Insight 2013: Asian secondaries

As LPs in Asia mature, the reasons they choose to sell will increasingly involve portfolio management, according to Jason Sambanju, managing director and co-head of Asia at Paul Capital.

What do you expect to see next year for Asian secondaries, given the limited number of large secondaries transactions in 2012?

I think it’s mostly going to be a continuation of what you’ve seen this year: larger one-off deals, and in Asia a $50 million deal is going to be quite large. What we’re seeing is chunky positions in single GPs being sold down in Asia, like a $50 million position in an India fund.

I think that’s reflective of LPs in other parts of the world becoming more wary of Asian private equity. A lot of these LPs have already done a lot of the pruning that they want in their US and European assets and they find suddenly that they have one or two big positions in Asia. An even mildly disappointing fund [has] a large chance of being sold. A lot of LPs who came into Asia had very high expectations of what private equity in Asia could generate. I wouldn’t say it’s a disappointment, but I think a lot of LPs are becoming increasingly underwhelmed. 

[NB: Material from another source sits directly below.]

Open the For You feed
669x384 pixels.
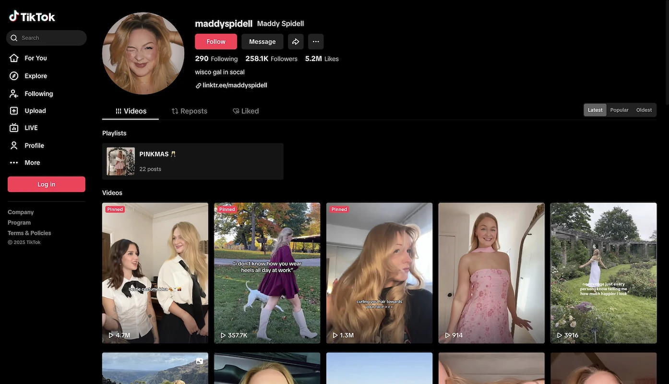click(36, 58)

That’s been true for a number of years, especially in India, but I think you’re starting to see that happening in China, as well. You’re not having disasters, but you’re looking at these returns and thinking, ‘That’s not great money for the amount of risk I’m taking.’ I think people are becoming more sober in terms of their view of the China growth story, and the Asian growth story in general.

What do you expect to change in the Asian secondaries market over the next 12 months?

In the next couple of years, I think a lot of the reasons that US and European LPs sell will become increasingly the reasons that Asian LPs sell: portfolio management, unwieldy portfolio size, things like that. Asian LPs themselves are becoming more mature, in terms of their understanding of what private equity is and there are certain pockets in Asia where you are going to see that in more acute ways than others – for example, the RMB fund market.

The RMB fund market has boomed in the last five years: it’s now 50 percent of the fundraising for the total Asian private equity industry. It literally went from zero five years ago to now being half of the whole market. A lot of that money is not really private equity, but even if you discount that number by half, a lot of the money going into RMB funds has been from Chinese high net-worths and I think a lot of them don’t fully appreciate the nature of private equity funds – that when you make a commitment, it’s a commitment.

I think as you see China slowing down and these high net-worths might not be as liquid as before, they’re going to start looking at their portfolio and saying, ‘Why am I making this commitment? Why do these guys keep calling me and asking for more money? And where are the returns? I don’t see any returns.’ When the nature of making a private equity investment hits home, I think it will significantly shift the amount of deal volume for us. But I don’t think it’s a 12-month thing, because this is a mentality shift.